Provenance: Signed "GM," most likely Georg Mack the Elder.

First edition. EXTREMELY FINE engraving by Coornhert after Maarten van Heemskerck, ILLUMINATED and SIGNED by Georg Mack the Elder. Exhibited in "Painted Prints: The Revelation of Color in Northern Renaissance & Baroque Engravings, Etchings & Woodcuts," 2002, no. 42, at the Baltimore Museum of Art. Number 3 in a series of 12 engravings entitled "The Victories of Emperor Charles V."

"In 1556 Hieronymus Cock published a series of 12 engravings, with a separate title page, on the theme of the victories of Emperor Charles V. The designs were by Maarten van Heemskerck, and the plates were cut by Dirck Volckertsz. Coornhert…'The victories of Charles V' exalts the mighty deeds of the emperor. The title page refers to the prints as 'images of paternal triumphs' ('paternarum victoriarum imagines'), and the dedication is to Charles's successor as Lord of the Netherlands, so the series may well have been intended to urge Philip to follow in his father's footsteps…
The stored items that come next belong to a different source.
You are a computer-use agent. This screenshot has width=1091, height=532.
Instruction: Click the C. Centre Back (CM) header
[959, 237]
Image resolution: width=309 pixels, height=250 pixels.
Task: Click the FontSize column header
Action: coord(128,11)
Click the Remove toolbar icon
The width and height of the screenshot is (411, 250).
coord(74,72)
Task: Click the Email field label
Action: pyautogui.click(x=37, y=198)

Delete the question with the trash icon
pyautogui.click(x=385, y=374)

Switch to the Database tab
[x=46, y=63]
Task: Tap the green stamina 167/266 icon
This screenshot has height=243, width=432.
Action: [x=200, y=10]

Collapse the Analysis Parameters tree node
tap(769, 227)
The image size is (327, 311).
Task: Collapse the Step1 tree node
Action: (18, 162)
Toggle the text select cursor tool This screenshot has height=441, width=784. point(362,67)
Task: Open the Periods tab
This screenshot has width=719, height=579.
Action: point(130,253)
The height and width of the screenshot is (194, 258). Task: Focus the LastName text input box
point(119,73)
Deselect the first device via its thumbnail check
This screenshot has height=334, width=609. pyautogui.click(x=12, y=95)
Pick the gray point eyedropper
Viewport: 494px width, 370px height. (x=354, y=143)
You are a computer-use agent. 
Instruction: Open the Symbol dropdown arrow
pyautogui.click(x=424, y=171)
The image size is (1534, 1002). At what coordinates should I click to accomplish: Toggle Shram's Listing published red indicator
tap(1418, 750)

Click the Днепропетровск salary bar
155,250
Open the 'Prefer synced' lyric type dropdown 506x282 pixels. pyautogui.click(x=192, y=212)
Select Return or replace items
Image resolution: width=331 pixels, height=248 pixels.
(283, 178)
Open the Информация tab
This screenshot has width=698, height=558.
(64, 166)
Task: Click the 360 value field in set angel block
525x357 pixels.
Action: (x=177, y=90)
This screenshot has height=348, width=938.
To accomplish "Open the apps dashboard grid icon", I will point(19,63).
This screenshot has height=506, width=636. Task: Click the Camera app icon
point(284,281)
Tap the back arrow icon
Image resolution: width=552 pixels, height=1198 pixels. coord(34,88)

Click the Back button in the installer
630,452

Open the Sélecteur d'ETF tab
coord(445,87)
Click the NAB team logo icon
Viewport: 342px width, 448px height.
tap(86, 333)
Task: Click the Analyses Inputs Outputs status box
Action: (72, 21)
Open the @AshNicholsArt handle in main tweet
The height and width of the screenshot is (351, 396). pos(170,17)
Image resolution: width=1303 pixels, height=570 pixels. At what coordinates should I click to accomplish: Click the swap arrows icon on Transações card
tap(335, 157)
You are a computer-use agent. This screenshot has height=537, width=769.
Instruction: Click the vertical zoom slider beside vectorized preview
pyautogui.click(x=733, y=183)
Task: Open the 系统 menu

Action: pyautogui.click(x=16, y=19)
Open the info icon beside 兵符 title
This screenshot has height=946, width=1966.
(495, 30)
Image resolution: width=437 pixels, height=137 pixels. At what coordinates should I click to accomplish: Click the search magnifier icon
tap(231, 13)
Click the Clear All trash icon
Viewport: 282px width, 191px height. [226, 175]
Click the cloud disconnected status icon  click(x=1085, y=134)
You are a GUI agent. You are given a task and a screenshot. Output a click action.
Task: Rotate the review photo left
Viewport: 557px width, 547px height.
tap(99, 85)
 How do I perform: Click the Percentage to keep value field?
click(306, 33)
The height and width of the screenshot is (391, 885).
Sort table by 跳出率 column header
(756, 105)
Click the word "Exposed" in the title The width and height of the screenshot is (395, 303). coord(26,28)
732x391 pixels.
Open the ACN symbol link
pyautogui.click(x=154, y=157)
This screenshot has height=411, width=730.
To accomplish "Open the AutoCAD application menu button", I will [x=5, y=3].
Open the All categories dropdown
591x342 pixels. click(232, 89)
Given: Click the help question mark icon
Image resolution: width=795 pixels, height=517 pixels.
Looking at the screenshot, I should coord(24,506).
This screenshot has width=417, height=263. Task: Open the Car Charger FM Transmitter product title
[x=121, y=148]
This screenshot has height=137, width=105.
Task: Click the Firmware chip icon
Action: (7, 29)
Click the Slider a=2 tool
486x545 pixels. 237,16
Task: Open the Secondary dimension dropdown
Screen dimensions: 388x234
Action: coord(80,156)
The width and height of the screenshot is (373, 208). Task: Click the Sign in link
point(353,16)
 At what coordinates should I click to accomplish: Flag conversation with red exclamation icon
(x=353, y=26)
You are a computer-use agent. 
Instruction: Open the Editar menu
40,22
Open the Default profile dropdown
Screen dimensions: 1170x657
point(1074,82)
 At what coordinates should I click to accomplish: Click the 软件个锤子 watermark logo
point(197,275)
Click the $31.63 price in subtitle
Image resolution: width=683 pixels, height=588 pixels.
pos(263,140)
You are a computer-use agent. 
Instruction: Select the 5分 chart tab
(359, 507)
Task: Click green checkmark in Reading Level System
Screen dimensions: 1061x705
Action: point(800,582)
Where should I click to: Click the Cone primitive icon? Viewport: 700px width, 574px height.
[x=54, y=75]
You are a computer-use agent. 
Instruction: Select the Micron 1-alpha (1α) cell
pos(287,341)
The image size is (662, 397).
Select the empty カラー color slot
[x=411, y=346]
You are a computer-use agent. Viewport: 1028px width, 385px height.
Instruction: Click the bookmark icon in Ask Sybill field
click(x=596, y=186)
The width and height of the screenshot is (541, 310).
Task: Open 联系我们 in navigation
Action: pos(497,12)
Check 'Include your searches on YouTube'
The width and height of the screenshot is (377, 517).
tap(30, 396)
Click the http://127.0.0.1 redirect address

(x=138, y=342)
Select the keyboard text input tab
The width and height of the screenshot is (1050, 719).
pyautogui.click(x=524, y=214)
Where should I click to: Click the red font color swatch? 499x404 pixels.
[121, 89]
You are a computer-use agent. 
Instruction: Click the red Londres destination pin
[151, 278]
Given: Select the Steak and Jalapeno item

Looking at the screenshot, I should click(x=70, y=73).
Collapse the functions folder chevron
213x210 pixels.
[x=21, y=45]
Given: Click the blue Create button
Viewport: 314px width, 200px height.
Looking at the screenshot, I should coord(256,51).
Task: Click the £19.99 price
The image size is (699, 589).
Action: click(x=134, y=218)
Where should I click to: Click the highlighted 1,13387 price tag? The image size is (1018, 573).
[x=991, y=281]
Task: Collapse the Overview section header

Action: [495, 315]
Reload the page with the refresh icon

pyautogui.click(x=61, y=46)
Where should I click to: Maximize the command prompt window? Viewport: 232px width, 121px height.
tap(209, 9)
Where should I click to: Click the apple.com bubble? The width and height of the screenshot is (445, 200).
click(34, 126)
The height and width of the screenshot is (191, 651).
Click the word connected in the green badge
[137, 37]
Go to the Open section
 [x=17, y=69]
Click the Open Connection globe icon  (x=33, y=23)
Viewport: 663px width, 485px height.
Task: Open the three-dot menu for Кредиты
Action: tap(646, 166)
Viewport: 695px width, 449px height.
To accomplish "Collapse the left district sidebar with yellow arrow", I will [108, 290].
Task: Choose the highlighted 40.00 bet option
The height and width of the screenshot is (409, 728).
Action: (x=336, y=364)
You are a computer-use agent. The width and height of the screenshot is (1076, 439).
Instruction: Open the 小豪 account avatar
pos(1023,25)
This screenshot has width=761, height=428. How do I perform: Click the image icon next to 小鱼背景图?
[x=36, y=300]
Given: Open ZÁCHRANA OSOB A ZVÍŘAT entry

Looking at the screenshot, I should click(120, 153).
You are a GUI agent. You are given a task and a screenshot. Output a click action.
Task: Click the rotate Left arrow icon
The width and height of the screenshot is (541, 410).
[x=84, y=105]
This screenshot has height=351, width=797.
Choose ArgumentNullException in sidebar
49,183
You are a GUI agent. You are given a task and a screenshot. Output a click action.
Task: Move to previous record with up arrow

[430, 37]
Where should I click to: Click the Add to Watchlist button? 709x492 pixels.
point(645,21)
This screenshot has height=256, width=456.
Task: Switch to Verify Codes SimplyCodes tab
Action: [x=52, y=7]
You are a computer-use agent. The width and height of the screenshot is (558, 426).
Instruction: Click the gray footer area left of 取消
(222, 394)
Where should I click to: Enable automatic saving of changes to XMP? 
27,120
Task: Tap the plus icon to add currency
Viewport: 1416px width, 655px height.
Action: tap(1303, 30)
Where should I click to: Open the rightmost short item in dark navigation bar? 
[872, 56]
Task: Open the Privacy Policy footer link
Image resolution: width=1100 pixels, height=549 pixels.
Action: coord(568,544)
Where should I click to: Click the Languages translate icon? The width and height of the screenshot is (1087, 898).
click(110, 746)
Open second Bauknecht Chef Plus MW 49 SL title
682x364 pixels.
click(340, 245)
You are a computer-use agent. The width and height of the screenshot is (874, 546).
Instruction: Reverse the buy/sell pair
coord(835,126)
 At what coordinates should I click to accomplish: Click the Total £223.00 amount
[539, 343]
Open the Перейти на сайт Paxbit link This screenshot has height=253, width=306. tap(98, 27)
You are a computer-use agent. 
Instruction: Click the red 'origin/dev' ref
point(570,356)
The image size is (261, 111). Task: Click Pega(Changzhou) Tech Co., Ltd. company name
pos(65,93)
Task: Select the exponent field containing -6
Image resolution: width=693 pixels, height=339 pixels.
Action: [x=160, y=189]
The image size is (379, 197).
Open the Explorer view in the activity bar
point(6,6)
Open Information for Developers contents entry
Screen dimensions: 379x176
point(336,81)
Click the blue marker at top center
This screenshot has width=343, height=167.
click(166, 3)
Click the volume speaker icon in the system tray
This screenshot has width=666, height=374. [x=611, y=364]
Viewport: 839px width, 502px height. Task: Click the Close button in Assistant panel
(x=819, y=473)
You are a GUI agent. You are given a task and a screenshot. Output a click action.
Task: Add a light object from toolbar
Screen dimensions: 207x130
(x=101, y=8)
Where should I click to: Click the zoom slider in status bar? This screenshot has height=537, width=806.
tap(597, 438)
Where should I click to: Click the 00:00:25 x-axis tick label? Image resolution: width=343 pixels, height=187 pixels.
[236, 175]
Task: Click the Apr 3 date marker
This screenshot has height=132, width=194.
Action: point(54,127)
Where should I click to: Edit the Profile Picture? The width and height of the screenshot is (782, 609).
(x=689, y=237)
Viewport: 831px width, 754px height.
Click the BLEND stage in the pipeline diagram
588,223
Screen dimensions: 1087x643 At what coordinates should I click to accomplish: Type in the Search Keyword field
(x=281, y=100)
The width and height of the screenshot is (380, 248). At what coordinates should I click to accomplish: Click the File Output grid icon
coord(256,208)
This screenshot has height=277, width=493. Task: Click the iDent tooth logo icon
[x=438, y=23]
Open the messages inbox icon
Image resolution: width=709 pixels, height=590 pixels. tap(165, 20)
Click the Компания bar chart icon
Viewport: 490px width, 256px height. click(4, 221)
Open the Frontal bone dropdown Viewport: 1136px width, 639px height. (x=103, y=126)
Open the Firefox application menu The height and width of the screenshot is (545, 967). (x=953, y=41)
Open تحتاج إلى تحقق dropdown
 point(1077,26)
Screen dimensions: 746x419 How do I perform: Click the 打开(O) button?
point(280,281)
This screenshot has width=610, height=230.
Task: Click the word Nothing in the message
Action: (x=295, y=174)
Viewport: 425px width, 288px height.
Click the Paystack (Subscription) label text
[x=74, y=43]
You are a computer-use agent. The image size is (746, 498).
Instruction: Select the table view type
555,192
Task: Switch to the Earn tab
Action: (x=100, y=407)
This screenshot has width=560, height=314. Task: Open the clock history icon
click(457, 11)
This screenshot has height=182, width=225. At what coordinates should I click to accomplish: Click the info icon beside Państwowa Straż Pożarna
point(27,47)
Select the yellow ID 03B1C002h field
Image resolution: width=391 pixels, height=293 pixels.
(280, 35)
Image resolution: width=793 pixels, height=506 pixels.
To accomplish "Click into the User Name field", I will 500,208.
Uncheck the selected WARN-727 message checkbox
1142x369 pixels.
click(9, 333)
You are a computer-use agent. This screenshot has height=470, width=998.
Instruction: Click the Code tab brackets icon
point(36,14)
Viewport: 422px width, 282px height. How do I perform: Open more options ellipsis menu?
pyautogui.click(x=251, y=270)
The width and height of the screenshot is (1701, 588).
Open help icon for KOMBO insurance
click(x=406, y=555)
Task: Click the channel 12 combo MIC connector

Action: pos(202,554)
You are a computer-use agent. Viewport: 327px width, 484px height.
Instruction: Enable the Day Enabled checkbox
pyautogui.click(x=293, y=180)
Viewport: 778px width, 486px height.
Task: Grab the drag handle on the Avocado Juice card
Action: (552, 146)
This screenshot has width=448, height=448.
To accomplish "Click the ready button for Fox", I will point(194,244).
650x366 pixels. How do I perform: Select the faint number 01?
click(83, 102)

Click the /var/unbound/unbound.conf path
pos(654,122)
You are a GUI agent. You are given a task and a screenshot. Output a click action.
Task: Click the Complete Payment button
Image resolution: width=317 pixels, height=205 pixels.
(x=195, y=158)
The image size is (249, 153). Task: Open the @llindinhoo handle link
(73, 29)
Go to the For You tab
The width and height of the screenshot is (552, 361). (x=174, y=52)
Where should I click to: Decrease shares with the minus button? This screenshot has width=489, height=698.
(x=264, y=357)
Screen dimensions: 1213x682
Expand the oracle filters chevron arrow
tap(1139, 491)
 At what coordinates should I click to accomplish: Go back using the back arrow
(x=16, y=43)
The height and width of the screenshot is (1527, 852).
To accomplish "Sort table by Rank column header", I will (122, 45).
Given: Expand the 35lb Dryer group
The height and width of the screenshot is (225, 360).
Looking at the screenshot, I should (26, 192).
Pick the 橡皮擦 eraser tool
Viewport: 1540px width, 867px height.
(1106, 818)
"The fall of Charles de Bourbon is the theme of the third print, with its caption: 'Bourbon is struck to the ground, and the imperial army storms the walls of Rome and plunders the wretched city.' A halberdier who has rushed to the scene can only look on in powerless dismay as Bourbon pitches backwards from the ladder placed against a tower-like structure that forms part of the city walls. Others are scaling a second ladder to his right, and the intensity of the battle in the city is visible on both sides of this section of the wall. The Tiber flows by on the left, with a curiously peaceful scene in the foreground showing two men returning from a watermill floating on the river, each burdened with a pitcher.

"The composition of this print, with its odd tower-like construction in the center, looks somewhat contrived. Yet this particular print is astonishingly accurate from a topographical point of view. Cellini says that it was by the Campo Santo that he shot Bourbon. At that time the wall around the Vatican stopped at the banks of the Tiber, ending in a tower - the very one displayed in this engraving. The Tiber bends at this point, and the view to the north-west from the foot of the tower did indeed correspond with Heemskerck's drawing, which has, of course, been transmuted into its mirror-image in the engraving. From left to right, from the tower one can see the campanile of old St. Peter's and the church itself, then the obelisk that still stood to the south of the old basilica, with the new St. Peter's under construction. By 1534 only the four central pillars by Raphael and the arches from the dome resting on them had been built, as shown in the print. The round building is Santa Maria della Febbre, which belonged to the old St. Peter's complex.

"Heemskerck was able to consult his own sketches for this print. His Rome sketchbooks contain a number of drawings of the area around St. Peter's. Not even the floating water-mill in the foreground was invented; it appears precisely as it is here in an anonymous pen drawing of ca. 1540 with a view of the castle of Sant'Angelo" (Rosier, "The victories of Charles V: a series of prints by Maarten van Heemskerck, 1555-56").

"The Nuremberg court records indicate that the Mack family - Hans, Georg the Elder, and Georg the Younger - were among the most active and important 'Briefmaler' and 'Illuministen' in the city in the late sixteenth and early seventeenth centuries...The family's output of painted prints was prodigious, and many of the most sumptuously colored engravings known today were executed by them. Their painted prints must also have been admired during their day, because they identified their work with monograms. The family members painted in a refined style, imitative of miniature painting and manuscript illumination, employing a diverse palette of transparent and opaque colors" (Dackerman, "Painted Prints: The Revelation of Color" catalogue). New Hollstein 526.